Network-as-a-Service (NaaS) is a transformative digital business technology approach that is redefining how business users create, consume and adapt connectivity and network capabilities. Service providers can deploy NaaS to streamline internal processes by exposing network services for consumption by the IT department. Externally, NaaS offers enterprise customers the option to purchase network resources and connectivity as a service, which they can administer and adapt to their own bespoke requirements.

NaaS is transforming the traditional network experience into one that delivers the choice, agility and control to match rising enterprise business customer needs. It enables an unparalleled level of engagement and interaction with employees, partners and a business’ own end-customers.

Complemented by a value-added-services (VAS) and virtual network functions (VNF) marketplace, NaaS enables services and infrastructure to be ordered and managed via an enterprise self-service portal.
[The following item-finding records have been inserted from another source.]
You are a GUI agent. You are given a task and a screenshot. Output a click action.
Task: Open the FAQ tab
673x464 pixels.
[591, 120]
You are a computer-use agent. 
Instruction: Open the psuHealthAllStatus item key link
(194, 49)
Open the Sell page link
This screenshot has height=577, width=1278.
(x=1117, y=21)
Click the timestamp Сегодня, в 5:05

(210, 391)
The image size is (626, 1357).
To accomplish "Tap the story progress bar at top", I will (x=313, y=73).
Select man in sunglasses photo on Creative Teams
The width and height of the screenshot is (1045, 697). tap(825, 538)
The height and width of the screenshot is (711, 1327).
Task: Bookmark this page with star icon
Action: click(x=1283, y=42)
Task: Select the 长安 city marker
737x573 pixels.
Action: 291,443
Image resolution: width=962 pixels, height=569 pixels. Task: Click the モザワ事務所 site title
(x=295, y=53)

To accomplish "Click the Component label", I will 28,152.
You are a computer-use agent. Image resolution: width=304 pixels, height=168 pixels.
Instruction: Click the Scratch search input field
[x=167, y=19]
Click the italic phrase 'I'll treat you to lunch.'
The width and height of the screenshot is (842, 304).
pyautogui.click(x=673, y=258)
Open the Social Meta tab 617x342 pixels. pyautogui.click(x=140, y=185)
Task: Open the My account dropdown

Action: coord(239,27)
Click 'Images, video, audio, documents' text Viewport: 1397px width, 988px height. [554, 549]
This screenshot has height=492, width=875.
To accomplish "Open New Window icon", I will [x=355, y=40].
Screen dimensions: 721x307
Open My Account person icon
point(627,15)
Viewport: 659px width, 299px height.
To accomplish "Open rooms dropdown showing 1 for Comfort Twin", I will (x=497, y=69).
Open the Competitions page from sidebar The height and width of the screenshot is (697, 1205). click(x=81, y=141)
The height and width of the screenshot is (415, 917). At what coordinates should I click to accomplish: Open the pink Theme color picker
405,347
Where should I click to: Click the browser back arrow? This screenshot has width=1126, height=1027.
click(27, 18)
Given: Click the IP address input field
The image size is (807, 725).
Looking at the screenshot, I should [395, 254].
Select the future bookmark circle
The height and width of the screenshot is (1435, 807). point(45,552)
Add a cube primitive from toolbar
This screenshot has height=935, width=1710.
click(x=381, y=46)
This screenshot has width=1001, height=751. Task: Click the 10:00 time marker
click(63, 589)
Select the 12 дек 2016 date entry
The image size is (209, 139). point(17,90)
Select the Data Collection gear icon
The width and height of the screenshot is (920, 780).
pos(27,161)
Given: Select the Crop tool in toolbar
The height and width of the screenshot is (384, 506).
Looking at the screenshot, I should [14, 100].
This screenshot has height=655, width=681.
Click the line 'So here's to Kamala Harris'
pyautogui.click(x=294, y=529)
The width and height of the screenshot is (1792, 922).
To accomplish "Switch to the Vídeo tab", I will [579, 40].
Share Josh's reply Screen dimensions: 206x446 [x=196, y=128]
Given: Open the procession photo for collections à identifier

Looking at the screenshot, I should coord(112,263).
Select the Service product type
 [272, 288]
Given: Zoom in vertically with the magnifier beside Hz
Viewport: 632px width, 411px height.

The latter offers a near real-time, unified view of on-demand connectivity to clouds, data centres, applications and services, as well as of VNFs from the full range of vendors in the third-party ecosystem.

What’s in it for the service provider and the enterprise customer?

From the service provider perspective, NaaS is an enabler for providing enterprise customers with a network that can be managed and adapted to specific needs. Service providers are empowered to elevate themselves in their enterprise customers’ value chain by exposing their network to be consumed as-a-service, thereby increasing ‘stickiness’ through service bundling.

From the enterprise customer’s perspective, NaaS offers a consumer-like experience with choice, scalability, visibility and control. Furthermore, it simplifies networking and speeds up on-demand provisioning of network services that can be customised to better serve the enterprise’s own end-customers. This means, for example, that an enterprise IT manager can instantly and independently order, provision, monitor and manage new and existing services for branch offices within the virtual private network (VPN) without the need to call or wait for a technician’s visit.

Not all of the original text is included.